(Provided passage)
Our bodies experience stress on a daily basis. Sometimes, that stress is good and can help us achieve certain goals in life, especially when they lead to feeling happiness, success or fulfillment. Usually, the stress is short lived and our bodies move out of the adrenaline releasing “fight or flight” state quickly without doing damage to our bodies.
Examples of good stress include:
- Work deadlines
- Giving a presentation or speech
- Taking a test
- Planning a wedding, party, or religious event
When we are exposed to ongoing stress, it gets in the way of our bodies being able to do the things that we want to do everyday. Our bodies remain in the “fight or flight” state for a long time and our bodies aren’t able to have periods of rest in between. When we are in this constant state, certain systems in our bodies – particularly the endocrine, reproductive, and digestive – are unable to return to their normal state and this puts us at risk for further health complications.
Examples of bad stress include:
- The death of a loved one
- Caring for a family member with ongoing illness or disability
- Repetitive deadlines at work with no breaks in between
- Ongoing relationship challenges
So, how exactly do we decrease our stress?
Tip 1: Focus on the things we can control and accept the things we can’t. As much as we’d like to, we can’t control Chicago rush hour traffic. We also can’t control our boss moving up a deadline or changing expectations at the last minute. Instead, develop strategies for dealing with the stress in the moment. Play your favorite music or listen to a Podcast. Safely make phone calls while waiting in line or sitting in traffic. Make a to-do list of the things you have direct responsibility for and work through the list. This includes delegating when appropriate.
Tip 2: Engage in Physical Activity. Exercising releases stress by altering the chemical makeup of our brains. It increases those feel good endorphins that help alleviate stress and can also help us sleep more soundly at night. We get an added bonus when we exercise outside because exposure to the sun helps with Vitamin D production, which may help combat symptoms of depression. Exercising can be as simple as going for a walk during lunch or as structured as a regimented exercise plan. Either way, any form of movement helps!
Tip 3: Practice Meditation or Relaxation Techniques. Teaching our bodies to get out of the “fight or flight” stage can be as simple as focusing on our physical state. Learning to relax by focusing on our breath and transporting our minds to a more pleasant place can help decrease stress in a matter of a few minutes. The great thing about meditation is that it can be performed anywhere and doesn’t require any special equipment. Some people also choose to incorporate acupuncture or massage into their practice as well.
Tip 4: Remind yourself to breathe. Have you ever noticed that you take shorter breaths when you are stressed? Breathing this way requires a lot of work and forces our bodies to work in overdrive. Next time you’re feeling stressed, try to count to four while you inhale and count to four again while you exhale. Try this a few times in a row, focusing on counting for each inhale and each exhale.
Tip 5: Help others. Finding time to help others, whether it’s at a soup kitchen, reading to a child, or visiting with those in need helps give us a new perspective on our own situation. This reality check may be all that is needed to remind us of all of the things we have and what we are grateful for. It also helps take our mind off of the things we are stressed out about, allowing our bodies to go back to its normal state.
(End Provided passage)
- Problem 1:
Answer these from the stress passage, one line each:
(a) Which three body systems does the passage name as unable to return to their normal state under constant stress?
(b) In Tip 4, what number should you count to on each inhale and each exhale?
(c) According to Tip 2, which vitamin does sun exposure help produce?
- Problem 2: From the stress passage, pull out the text starting with "Tip 2: Engage" and going on through "of movement helps!", word for word.
(Dataset extract)
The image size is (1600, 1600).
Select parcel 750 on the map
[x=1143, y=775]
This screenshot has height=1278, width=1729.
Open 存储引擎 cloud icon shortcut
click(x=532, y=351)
(End Dataset extract)
- Reply 1:
(a) The endocrine, reproductive, and digestive systems.
(b) Four.
(c) Vitamin D.

- Reply 2:
Tip 2: Engage in Physical Activity. Exercising releases stress by altering the chemical makeup of our brains. It increases those feel good endorphins that help alleviate stress and can also help us sleep more soundly at night. We get an added bonus when we exercise outside because exposure to the sun helps with Vitamin D production, which may help combat symptoms of depression. Exercising can be as simple as going for a walk during lunch or as structured as a regimented exercise plan. Either way, any form of movement helps!